Their Serie A matches in January are worth following to see whether Napoli can hold their nerve and secure a first Serie A title in 32 years. The stakes are also high for manager Luciano Spalletti. Despite an impressive & much-lauded coaching career at the likes of Udinese and Roma in the past, Spalletti, who turns 64 in March 2023 has never won a Serie A title as a coach. Will 2022/23 finally be his year?
European Club Competition Draws With No End to the Intrigue, Including a Europa League Knockout Play-off Round of Death
If one had to pick three words to describe the group stages of three UEFA club competitions, the UEFA Champions League, the UEFA Europa League and the UEFA Europa Conference League: Drama, Tension and Surprise would be good choices. In the Champions League, one noteworthy feature of this season’s edition was vastly improved performances amongst the sides not in the so-called “Big Five European Leagues” compared to past seasons.
The first noteworthy feat was conducted by both Portugal’s FC Porto and Belgium’s Club Brugge KV as both clubs progressed through the group stage as winners and runners-up respectively. Both clubs prevailed despite the presence of past finalists from the Champions League era of this competition in their group in the shape of Atletico de Madrid and Bayer 04 Leverkusen.
The qualification of two “non-big five leagues” sides from a specific group to the knockout round is only the 7th time this feat has happened in 160 groups over a period of 20 seasons since the Champions League adopted its current format in 2003/04.
Another side to impress in the Champions League were SL Benfica. Portugal’s record championship winners were handed a tough assignment when the group stage draw pitted them in a group with Juventus FC and Paris St Germain. However, O Glorioso, coached by highly-rated German manager Roger Schmidt impressed throughout the group stage.
Home & away draws against Paris St Germain in addition to home & away victories over both Juventus and the third team in the group Maccabi Haifa saw Benfica finish on an impressive 14 points, comfortably qualifying for the Round of Sixteen. Even more impressively, Benfica topped the group over high-budgeted PSG, both sides were tied on points & on the first tie-breaker of head-to-head results. Yet, Benfica finished ahead of the Parisians courtesy of away goals scored (9 compared to PSG’s 6).
In the Europa League, noteworthy stories included the double-headed contest between Real Sociedad and Manchester United in their group. Both sides finished on fifteen points, comfortably qualifying for the knockout round of the competition. However, because they were also tied with 1-0 away wins against each other for head-to-head results it was Los Txuri-Urdin (The White & Blues) who won the group over the Red Devils on goal difference.
Manchester United’s failure to take more of the many chances they created against Cypriot side Omonia Nicosia at Old Trafford cost them the chance to win their group and to avoid the knockout play-off round. Also noteworthy in the Europa League group stages was Jose Mourinho’s AS Roma being pushed all the way for qualification for the knockouts by 11 times consecutive Bulgarian champions Ludogorets Razgrad and only being able to finish 2nd place in their group after taking only one point from their two matches against eventual group winners Real Betis Balompie.
══════════════════════════════
▸ **GOALS**:
(A) Rewrite everything in the football article from "The first noteworthy" down to "Bayer 04 Leverkusen.", changing "Club Brugge KV" to "Club Brugge".
(B) Answer these questions from the football article:
(i) How many years has it been since Napoli last won a Serie A title?
(ii) How many points did Benfica finish on in their Champions League group?
(iii) Which club won the Europa League group in which AS Roma finished second?
(C) Carry on writing the football article from the point where it ends.
The listing after this article plays no part in the work.

▸ **RECORDED DATA**:
══════════════════════════════
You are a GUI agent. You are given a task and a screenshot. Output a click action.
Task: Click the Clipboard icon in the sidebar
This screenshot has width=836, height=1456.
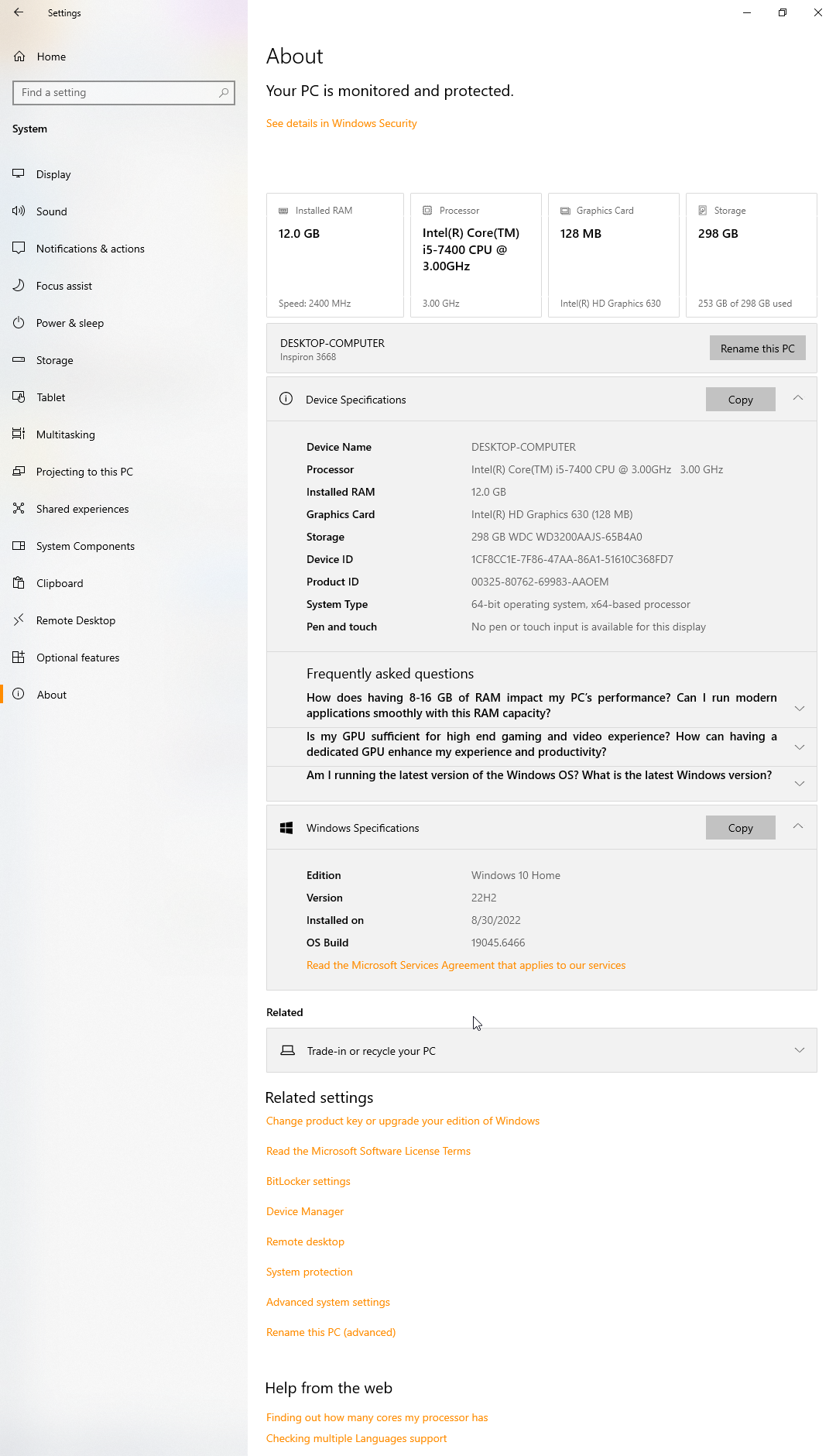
══════════════════════════════
▸ **RESULTS OF THE EXERCISE**:
(A)
The first noteworthy feat was conducted by both Portugal’s FC Porto and Belgium’s Club Brugge as both clubs progressed through the group stage as winners and runners-up respectively. Both clubs prevailed despite the presence of past finalists from the Champions League era of this competition in their group in the shape of Atletico de Madrid and Bayer 04 Leverkusen.

(B)
(i) 32 years
(ii) 14 points
(iii) Real Betis Balompie

(C)
Hungarian outfit Ferencvaros also impressively won a group containing AS Monaco, Turkish champions Trabzonspor and Red Star Belgrade. Finally, there was the remarkable group F containing Feyenoord Rotterdam, FC Midtjylland, SS Lazio and SK Sturm Graz. A group where all teams finished on 8 points from their 6 group games.
Head-to-head results were tied in this group and were therefore taken out of the equation for determining qualification, so goal difference then became the decisive factor. It was Feyenoord & Midtjylland who qualified for the knockout round with Feyenoord winning the group over the Danish side courtesy of overall goals scored as both sides were tied on goal difference. This unique situation will bring back memories for older readers of the 1994 FIFA World Cup when Mexico, Ireland, Italy and Norway were all tied on 4 points each in their group.
The Europa Conference League group stage also provided some memorable stories & talking points. West Ham United put aside their struggles domestically in the Premier League to underline their status as competition favourites by recording 6 wins out of 6 from their group containing Anderlecht, FCSB and Silkeborg IF.
The next best group stage record after The Irons surprisingly went to Swedish Allsvenskan outfit Djurgardens IF as they topped a group containing Molde, Gent and Shamrock Rovers with five wins and a draw from their 6 group stage games. Finally, another noteworthy feature of the group stage was the impressive performance of Turkish Super Lig clubs.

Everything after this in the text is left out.